**Problema**. Reproduza todo o material abaixo, trocando "Viewport" por "Canvas" e deixando todo o resto sem alteração.

**Entradas retiradas de uma coleção**.
****************************************
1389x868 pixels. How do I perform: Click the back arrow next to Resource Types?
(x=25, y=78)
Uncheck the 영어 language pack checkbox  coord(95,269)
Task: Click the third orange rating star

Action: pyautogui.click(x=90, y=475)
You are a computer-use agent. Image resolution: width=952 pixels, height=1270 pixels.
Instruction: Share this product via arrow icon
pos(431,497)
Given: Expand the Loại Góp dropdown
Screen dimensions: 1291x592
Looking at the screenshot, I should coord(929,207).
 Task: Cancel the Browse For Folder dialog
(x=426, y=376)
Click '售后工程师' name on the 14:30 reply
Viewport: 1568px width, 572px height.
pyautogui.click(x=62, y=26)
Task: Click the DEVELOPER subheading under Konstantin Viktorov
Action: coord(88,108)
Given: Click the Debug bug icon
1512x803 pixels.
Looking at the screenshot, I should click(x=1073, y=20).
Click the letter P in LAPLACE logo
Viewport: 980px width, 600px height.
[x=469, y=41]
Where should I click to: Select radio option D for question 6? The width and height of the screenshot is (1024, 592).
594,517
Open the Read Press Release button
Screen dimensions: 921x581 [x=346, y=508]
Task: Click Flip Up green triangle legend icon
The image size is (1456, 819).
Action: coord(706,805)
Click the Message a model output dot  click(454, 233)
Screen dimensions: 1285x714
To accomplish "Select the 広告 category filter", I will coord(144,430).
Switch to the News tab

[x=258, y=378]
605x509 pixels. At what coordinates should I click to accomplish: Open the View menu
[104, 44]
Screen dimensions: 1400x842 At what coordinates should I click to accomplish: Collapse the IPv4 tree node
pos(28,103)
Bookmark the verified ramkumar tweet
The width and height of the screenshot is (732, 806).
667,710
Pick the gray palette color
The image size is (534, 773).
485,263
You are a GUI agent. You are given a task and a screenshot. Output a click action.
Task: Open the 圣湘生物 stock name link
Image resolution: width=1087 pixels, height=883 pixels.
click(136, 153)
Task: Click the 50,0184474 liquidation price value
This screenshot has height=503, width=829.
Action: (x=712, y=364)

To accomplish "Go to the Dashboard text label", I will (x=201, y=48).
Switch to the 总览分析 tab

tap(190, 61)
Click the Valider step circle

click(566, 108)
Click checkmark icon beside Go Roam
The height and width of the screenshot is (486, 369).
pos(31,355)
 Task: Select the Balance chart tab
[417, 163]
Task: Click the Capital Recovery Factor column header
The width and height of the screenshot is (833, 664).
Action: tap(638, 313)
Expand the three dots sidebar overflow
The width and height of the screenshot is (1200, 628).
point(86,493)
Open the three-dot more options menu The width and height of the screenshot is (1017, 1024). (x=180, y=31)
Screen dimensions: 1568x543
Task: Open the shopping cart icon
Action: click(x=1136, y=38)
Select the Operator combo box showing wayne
****************************************
**Solução da tarefa**.
1389x868 pixels. How do I perform: Click the back arrow next to Resource Types?
(x=25, y=78)
Uncheck the 영어 language pack checkbox  coord(95,269)
Task: Click the third orange rating star

Action: pyautogui.click(x=90, y=475)
You are a computer-use agent. Image resolution: width=952 pixels, height=1270 pixels.
Instruction: Share this product via arrow icon
pos(431,497)
Given: Expand the Loại Góp dropdown
Screen dimensions: 1291x592
Looking at the screenshot, I should coord(929,207).
 Task: Cancel the Browse For Folder dialog
(x=426, y=376)
Click '售后工程师' name on the 14:30 reply
Canvas: 1568px width, 572px height.
pyautogui.click(x=62, y=26)
Task: Click the DEVELOPER subheading under Konstantin Viktorov
Action: coord(88,108)
Given: Click the Debug bug icon
1512x803 pixels.
Looking at the screenshot, I should click(x=1073, y=20).
Click the letter P in LAPLACE logo
Canvas: 980px width, 600px height.
[x=469, y=41]
Where should I click to: Select radio option D for question 6? The width and height of the screenshot is (1024, 592).
594,517
Open the Read Press Release button
Screen dimensions: 921x581 [x=346, y=508]
Task: Click Flip Up green triangle legend icon
The image size is (1456, 819).
Action: coord(706,805)
Click the Message a model output dot  click(454, 233)
Screen dimensions: 1285x714
To accomplish "Select the 広告 category filter", I will coord(144,430).
Switch to the News tab

[x=258, y=378]
605x509 pixels. At what coordinates should I click to accomplish: Open the View menu
[104, 44]
Screen dimensions: 1400x842 At what coordinates should I click to accomplish: Collapse the IPv4 tree node
pos(28,103)
Bookmark the verified ramkumar tweet
The width and height of the screenshot is (732, 806).
667,710
Pick the gray palette color
The image size is (534, 773).
485,263
You are a GUI agent. You are given a task and a screenshot. Output a click action.
Task: Open the 圣湘生物 stock name link
Image resolution: width=1087 pixels, height=883 pixels.
click(136, 153)
Task: Click the 50,0184474 liquidation price value
This screenshot has height=503, width=829.
Action: (x=712, y=364)

To accomplish "Go to the Dashboard text label", I will (x=201, y=48).
Switch to the 总览分析 tab

tap(190, 61)
Click the Valider step circle

click(566, 108)
Click checkmark icon beside Go Roam
The height and width of the screenshot is (486, 369).
pos(31,355)
 Task: Select the Balance chart tab
[417, 163]
Task: Click the Capital Recovery Factor column header
The width and height of the screenshot is (833, 664).
Action: tap(638, 313)
Expand the three dots sidebar overflow
The width and height of the screenshot is (1200, 628).
point(86,493)
Open the three-dot more options menu The width and height of the screenshot is (1017, 1024). (x=180, y=31)
Screen dimensions: 1568x543
Task: Open the shopping cart icon
Action: click(x=1136, y=38)
Select the Operator combo box showing wayne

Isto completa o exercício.